Trata-se, talvez, de um caso radicalizado daquelas pessoas que mandam cartas para jornais. Falei delas há pouco tempo.
Criticam ou adoram, insultam ou enaltecem os colunistas e comentaristas; psicologicamente, encontram nos meios de comunicação um reflexo ou um anti-reflexo de tudo o que pensam.
Ou o que está escrito num artigo "é exatamente o que eu estava pensando", ou o que um colunista escreve "é o maior absurdo que eu já li na vida".
E que direito tem o articulista de dizer esta coisa ou aquela outra, de dar opiniões pessoais, quando ao fazer isso ele "esmaga", na autoridade do papel impresso, as opiniões e personalidades do leitor?
Unabomber é assim um terrorista contra a mídia, contra o "establishment" da mídia. Usa de assassinatos para ganhar espaço nos jornais. Suas idéias são respeitáveis -sou o primeiro a admitir isso-, mas aparentemente não conquistam ressonância nos meios de comunicação.
Ele não está contra o "sistema". Está contra a organização dos meios de comunicação, que rejeitam, como não poderia deixar de ser, os franco-atiradores opiniários, os messiânicos, os profetas de qualquer tipo.
Unabomber obteve uma vitória. Se eu fosse dono de jornal, nunca, mas nunca mesmo, aceitaria uma chantagem desse tipo. Um jornal não tem como função "abrir espaços" a quem quer que seja. Muito menos a assassinos.
O problema de Unabomber é que nunca lhe deram um emprego de colunista num jornal local. Extravasaria suas críticas sem precisar matar ninguém.
É um novo tipo de excluído: não o operário destituído dos meios de produção, mas o pensador rejeitado pelos meios de comunicação. A mídia contemporânea tem uma forma, um ambiente totalitários.

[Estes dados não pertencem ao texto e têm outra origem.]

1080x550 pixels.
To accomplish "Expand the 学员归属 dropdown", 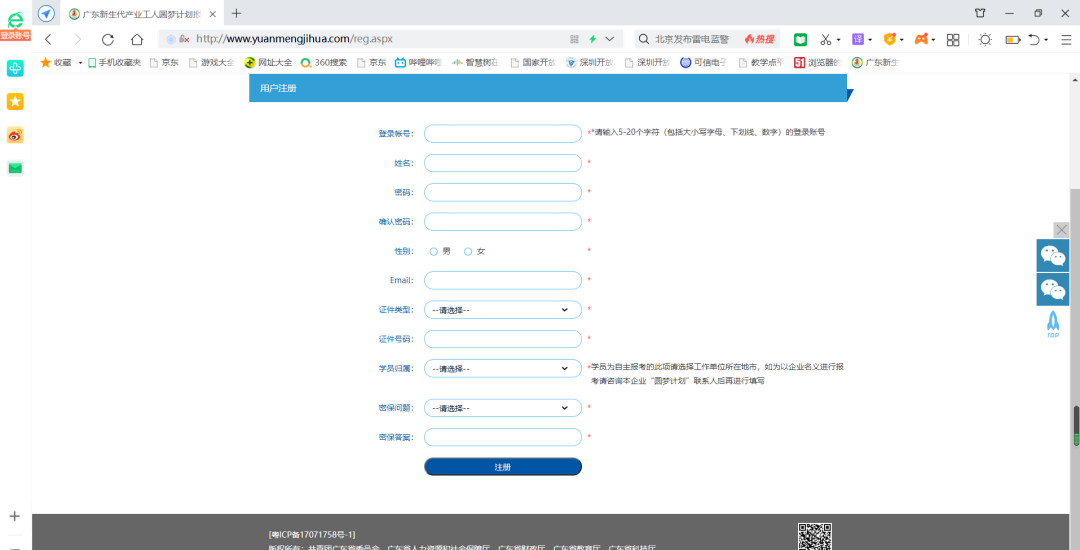I will 502,368.
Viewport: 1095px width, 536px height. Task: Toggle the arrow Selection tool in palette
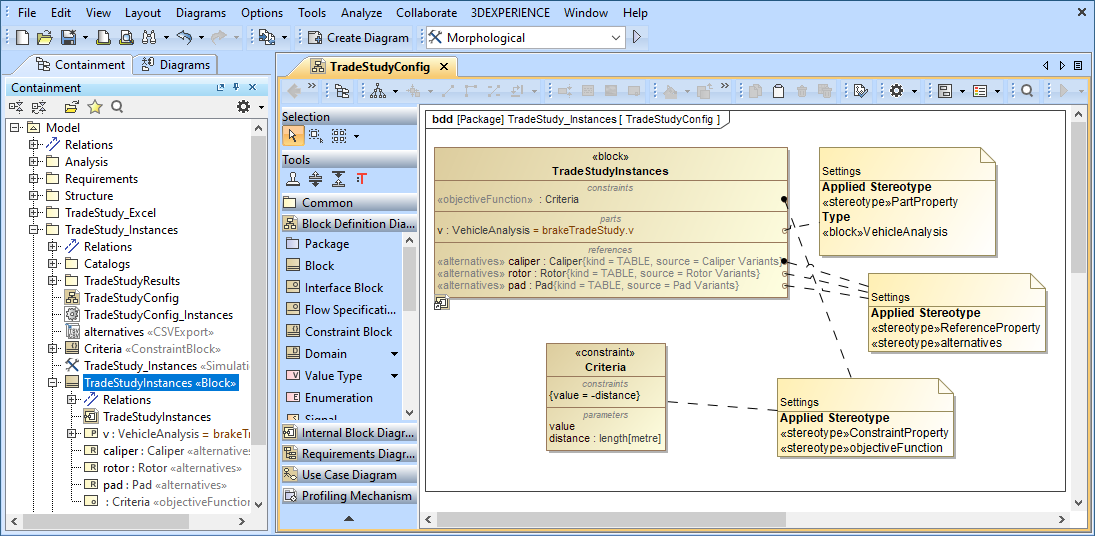292,136
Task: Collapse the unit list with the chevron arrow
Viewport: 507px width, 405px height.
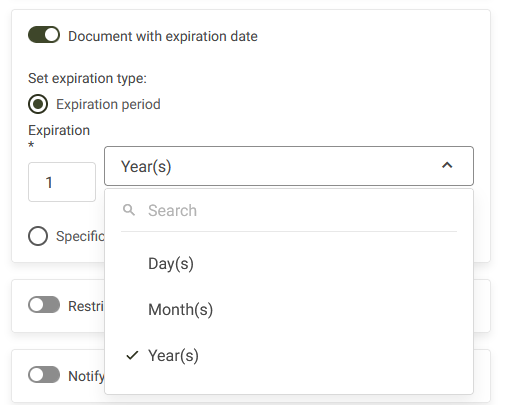Action: coord(447,165)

Minha modesta opinião, assim como a de Arnaldo Jabor, Antonio Callado ou Fernando Gabeira, assumem involuntariamente um caráter totalitário, profético, definitivo, o que é irritante ou insultuoso para o leitor comum.
Unabomber radicaliza essa idéia do leitor comum. É capaz de matar, pelo simples fato de que não dizem o que ele gostaria de dizer.
Mas sua mensagem ideológica é menos importante do que a vontade de ser criminoso e chantagista. Suas idéias são até certo ponto corretas, mas ao mesmo tempo são sintomas de sua frustração.